There were differences in the relationships between concentration ratio and the amount of the suspended matter (Fig. 6). A moderate negative correlation (r = − 0.79) was determined between Pyr and the concentration of suspended matter. This could be explained by the surface layer as hydropofobicity of Pyr, which is higher than that of Phe. It leads to higher potential to interact with the suspended matter and conditions to remove PAHs from the water column (Weber et al., 2006). In natural environment, pollutant sorption to suspended matter influences their toxicity, bioavailability and further fate, which can be identified as key mechanism of PAHs accumulation in sediments (Qiao, Huang & Wang, 2008). Despite the differences in the relationships between the concentration ratio and amount of suspended matter we obtained linear regressions that allow roughly to predict the concentration of PAHs from the concentration of suspended matter. The relatively low explained variance in the concentration ratio of Phe is most likely due to low number of observations (7); however, the general trends of both regressions (i.e., beta coefficients) were similar.
Conclusions
Experimentally it was found that the release of PAHs from the film had immediately started after the spill. The highest concentrations of PAHs were detected 214.85 ng L−1 in the dissolved phase and 63.92 ng L−1 in the suspended phase after 1 h. This highlights the amount of release of PAHs before the start of liquidation works after the oil spill. The concentration of PAHs in the dissolved phase ranged from 36.8 to 68.0% of all PAHs amount, showing that it can strongly be influenced by PAHs transfer and bioavailability.

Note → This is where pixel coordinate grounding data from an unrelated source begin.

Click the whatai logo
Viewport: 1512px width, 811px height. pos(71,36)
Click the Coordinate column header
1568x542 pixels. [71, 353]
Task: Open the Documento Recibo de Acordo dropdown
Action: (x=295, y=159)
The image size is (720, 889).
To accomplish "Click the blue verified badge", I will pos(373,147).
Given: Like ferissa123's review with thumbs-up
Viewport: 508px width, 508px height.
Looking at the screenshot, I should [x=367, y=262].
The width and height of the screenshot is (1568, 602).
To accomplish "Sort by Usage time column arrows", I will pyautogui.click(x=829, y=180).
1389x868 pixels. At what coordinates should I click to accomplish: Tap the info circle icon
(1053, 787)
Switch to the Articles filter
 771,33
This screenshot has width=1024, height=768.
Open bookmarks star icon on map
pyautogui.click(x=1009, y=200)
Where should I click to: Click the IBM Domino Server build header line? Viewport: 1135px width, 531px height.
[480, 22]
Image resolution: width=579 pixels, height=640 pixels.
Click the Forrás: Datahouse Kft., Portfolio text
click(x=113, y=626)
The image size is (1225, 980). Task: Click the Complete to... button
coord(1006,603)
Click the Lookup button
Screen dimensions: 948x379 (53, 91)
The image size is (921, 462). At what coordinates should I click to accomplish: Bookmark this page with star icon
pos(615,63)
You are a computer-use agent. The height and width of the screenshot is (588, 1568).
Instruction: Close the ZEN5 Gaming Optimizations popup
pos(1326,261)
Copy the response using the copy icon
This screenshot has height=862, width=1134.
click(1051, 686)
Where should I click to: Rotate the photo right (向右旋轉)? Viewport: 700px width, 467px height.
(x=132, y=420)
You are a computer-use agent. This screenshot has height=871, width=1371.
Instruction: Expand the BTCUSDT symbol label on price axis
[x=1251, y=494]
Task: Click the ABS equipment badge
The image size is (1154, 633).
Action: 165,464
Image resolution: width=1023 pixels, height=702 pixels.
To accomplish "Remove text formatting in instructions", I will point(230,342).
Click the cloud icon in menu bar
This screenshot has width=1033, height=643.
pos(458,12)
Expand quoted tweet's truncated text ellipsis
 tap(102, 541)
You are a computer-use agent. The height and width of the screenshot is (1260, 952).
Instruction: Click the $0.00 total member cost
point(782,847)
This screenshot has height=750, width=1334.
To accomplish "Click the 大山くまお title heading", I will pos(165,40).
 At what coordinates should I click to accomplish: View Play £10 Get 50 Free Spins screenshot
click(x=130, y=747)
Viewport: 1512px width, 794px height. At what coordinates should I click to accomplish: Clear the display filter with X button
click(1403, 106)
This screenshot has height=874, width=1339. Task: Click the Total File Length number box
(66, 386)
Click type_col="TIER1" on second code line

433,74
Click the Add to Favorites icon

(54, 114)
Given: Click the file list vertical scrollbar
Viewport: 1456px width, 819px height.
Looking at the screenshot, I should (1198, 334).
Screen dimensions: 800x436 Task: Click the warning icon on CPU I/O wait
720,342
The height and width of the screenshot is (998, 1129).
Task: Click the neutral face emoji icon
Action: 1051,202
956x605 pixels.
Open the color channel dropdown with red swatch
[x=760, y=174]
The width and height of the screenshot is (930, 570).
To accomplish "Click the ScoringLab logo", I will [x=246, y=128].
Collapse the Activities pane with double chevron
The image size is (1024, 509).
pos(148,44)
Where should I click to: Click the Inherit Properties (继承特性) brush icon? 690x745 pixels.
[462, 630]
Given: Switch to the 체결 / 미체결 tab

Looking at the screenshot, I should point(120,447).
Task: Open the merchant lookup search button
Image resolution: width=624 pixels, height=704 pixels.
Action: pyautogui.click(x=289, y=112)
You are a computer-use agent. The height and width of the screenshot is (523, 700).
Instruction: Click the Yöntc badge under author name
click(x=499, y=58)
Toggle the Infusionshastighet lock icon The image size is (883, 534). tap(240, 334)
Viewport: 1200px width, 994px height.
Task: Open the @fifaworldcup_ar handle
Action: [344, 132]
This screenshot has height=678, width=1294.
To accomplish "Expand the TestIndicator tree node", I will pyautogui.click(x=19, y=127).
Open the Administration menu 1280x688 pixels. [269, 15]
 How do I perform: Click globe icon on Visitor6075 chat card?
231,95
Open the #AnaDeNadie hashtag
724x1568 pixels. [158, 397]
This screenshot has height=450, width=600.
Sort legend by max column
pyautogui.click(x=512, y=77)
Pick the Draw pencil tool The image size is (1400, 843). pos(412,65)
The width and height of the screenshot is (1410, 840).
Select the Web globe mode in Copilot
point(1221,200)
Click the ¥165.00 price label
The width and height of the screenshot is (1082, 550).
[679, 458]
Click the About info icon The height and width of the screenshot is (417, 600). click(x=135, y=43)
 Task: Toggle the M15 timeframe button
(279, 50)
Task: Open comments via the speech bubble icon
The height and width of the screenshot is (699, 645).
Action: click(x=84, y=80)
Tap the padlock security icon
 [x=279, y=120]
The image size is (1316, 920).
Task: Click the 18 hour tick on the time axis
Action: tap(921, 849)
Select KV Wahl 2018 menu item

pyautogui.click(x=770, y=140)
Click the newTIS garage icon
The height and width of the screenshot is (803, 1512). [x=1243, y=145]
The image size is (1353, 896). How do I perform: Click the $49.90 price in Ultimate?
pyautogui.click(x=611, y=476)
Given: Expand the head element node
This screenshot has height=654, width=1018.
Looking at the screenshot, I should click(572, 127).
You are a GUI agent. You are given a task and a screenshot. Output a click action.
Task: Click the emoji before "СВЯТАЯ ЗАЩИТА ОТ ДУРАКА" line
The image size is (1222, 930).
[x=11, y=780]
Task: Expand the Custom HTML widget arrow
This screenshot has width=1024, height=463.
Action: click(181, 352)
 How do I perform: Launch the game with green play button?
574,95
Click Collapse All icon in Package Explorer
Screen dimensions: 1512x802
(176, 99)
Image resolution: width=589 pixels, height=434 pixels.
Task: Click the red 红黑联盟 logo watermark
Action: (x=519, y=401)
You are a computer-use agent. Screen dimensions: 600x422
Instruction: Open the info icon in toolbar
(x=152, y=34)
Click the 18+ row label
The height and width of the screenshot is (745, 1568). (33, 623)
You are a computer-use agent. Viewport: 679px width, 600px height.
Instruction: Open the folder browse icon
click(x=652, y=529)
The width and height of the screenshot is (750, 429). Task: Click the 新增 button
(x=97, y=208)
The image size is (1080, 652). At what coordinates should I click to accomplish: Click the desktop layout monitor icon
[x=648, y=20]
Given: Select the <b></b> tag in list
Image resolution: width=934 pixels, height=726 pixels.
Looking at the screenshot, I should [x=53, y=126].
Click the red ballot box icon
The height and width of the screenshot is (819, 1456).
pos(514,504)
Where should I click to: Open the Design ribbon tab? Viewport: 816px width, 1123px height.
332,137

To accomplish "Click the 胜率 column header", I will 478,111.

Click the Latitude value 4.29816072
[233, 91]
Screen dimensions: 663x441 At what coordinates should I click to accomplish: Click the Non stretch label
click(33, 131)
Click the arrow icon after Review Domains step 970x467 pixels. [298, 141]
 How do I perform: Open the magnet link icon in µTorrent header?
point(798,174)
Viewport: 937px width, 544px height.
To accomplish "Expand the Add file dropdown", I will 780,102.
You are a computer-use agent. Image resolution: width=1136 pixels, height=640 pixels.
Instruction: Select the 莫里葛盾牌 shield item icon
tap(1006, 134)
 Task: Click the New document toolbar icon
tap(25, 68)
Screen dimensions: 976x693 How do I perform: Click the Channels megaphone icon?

The 2–3 rings PAHs dominated (45.0–94.0%) in the dissolved phase and were released during whole period of the study. The 4–6 rings PAHs were found in lower concentrations (in some samples < 6.0%) in the dissolved phase. In the suspended phase, higher concentrations of high-molecular-weight PAHs were found only after a few hours from spill. It can also be noticed that concentrations of PAHs near the bottom layer were significantly higher in the dissolved phase than in the suspended phase for 2–3 and 4–6 rings PAHs.
The concentration ratio of Phe and Pyr varied throughout the experiment, showing that the balance between the dissolved and suspended phases had not stabilized in the water column after oil spills. Moreover, low values of concentration ratio showed that the major part of PAHs was distributed in the dissolved phase. Despite the differences in the relationships between the concentration ratio and amount of suspended matter the obtained regressions allow roughly to predict the concentration of polycyclic aromatic hydrocarbons.